In terms of high-rate performance, the V2O5-SWCNT composite shows excellent properties compared to pure V2O5. At relatively higher current densities, the V2O5-SWCNT composite maintains far higher specific energy (375 mAhg−1 at 0.5 C, 248 mAhg−1 at 1 C, 225 mAhg−1 at 3 C, 191 mAhg−1 at 5 C, 158 mAhg−1 at 10 C) compared to pure V2O5 (121 mAhg−1 at 0.5 C, 110 mAhg−1 at 1 C, 85 mAhg−1 at 3 C, 61 mAhg−1 at 5 C, 39 mAhg−1 at 10 C) as shown in Figure 8a. These measurements correspond to an increase of 209%, 125%, 164%, 213% and 305% at the different C rates that were compared. After rates higher than 5 C, the specific capacity degradation is almost linear, where the lower C rate anomaly specific energy is recorded for both V2O5-SWCNT and V2O5 nanoparticles. At higher rates, performance data show that both electric conductivity and ionic conductivity increase in the V2O5-SWCNT composite. This is further supported by the alternating current (AC) impedance data which is discussed in detail later. The amount of SWCNT content in V2O5 xerogel plays a vital role and it was optimized separately by adding 0.05, 0.1, 0.2, 0.3, 0.5, 1.0 wt.% of SWCNT in V2O5. The specific capacity at 0.1 C for 0.05 wt.% of SWCNT is almost similar to pristine V2O5, whereas 0.1 wt.% shows a little increment in discharge capacity. In addition, 0.3 and 0.5 wt% SWCNT in V2O5 shows 370.5 and 356.2 mAhg−1, respectively, with almost similar cycle stability of 0.2 wt.% SWCNT in V2O5. Furthermore, 1 wt.% SWCNT in V2O5 shows a sharp drop in specific capacity (250 mAhg−1) but much improved cycle stability. A low amount of carbon nanotubes can be dispersed easily in V2O5 hydrogel, but a higher amount of carbon nanotubes starts restacking and blocking the V2O5 nanoribbons, which results in poor specific capacity.
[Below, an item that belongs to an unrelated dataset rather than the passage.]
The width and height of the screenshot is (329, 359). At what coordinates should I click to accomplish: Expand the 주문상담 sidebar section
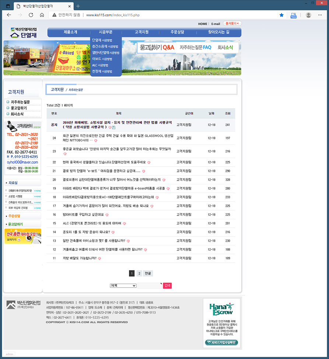tap(23, 216)
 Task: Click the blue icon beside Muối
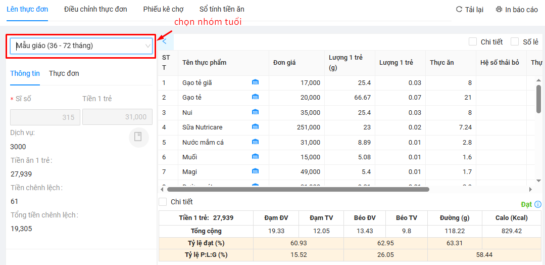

Improved cycling stability was also observed for V2O5-SWCNT compared to pure V2O5. At a lower rate (0.1 C), we see that a specific capacity of 227 mAhg−1 can be achieved after 100 cycles, which is around 60% of its primary capacity with the same current density. In the case of pure V2O5, after 100 cycles at 0.1 C, the capacity degrades to 62 mAhg−1, only 37% of its initial capacity (168 mAhg−1). The capacity decay rate in V2O5-SWCNT is only 0.4% where it is as high as 0.63% in pure V2O5. This indicates that the V2O5-SWCNT composite has a more stable structure. Higher SWCNT loading (0.5, 1, 2, 5%) into the V2O5 matrix was also explored. While increased loading provides less specific capacity than the 0.2% loading, all composites showed the same cycle stability. The data collected suggest that 0.2% loading leads to proper SWCNT distribution among V2O5 layers. It is theorized that higher loadings of SWCNT result in restacking with complete coverage over V2O5 nanoribbons, which ultimately hampers overall performance.
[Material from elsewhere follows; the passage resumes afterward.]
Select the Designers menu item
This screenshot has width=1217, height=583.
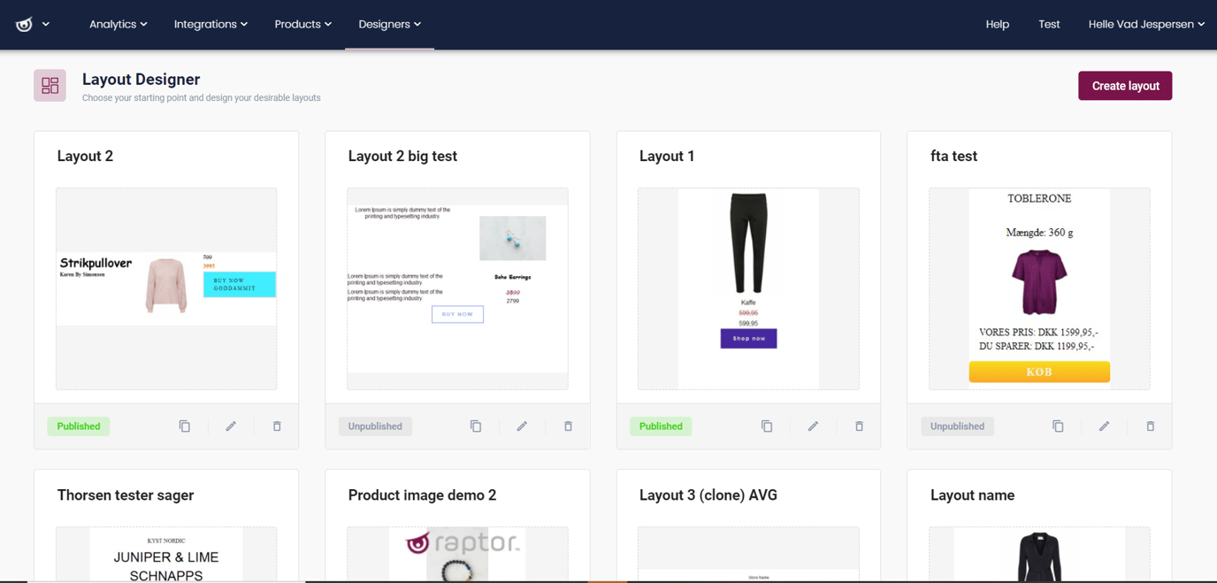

AC impedance spectra was measured to validate the hypothesis that SWCNT insertion in between the bilayered structure of V2O5 leads to significantly improved Li+ ion intercalation, structural stability, electronic and ionic conductivity. Results obtained using the model are presented in Figure 8b (Nyquist plot) and show a substantial improvement in electronic conductivity. This was observed since the internal resistance (Re) for V2O5-SWCNT composite had dropped from 414.80 to 120.74 ohm. Similar results have been found previously, when V2O5 was doped with Cu [61]. Importantly, pure V2O5 and V2O5-SWCNT composites were synthesized using the same process, with the only difference being the addition of SWCNTs.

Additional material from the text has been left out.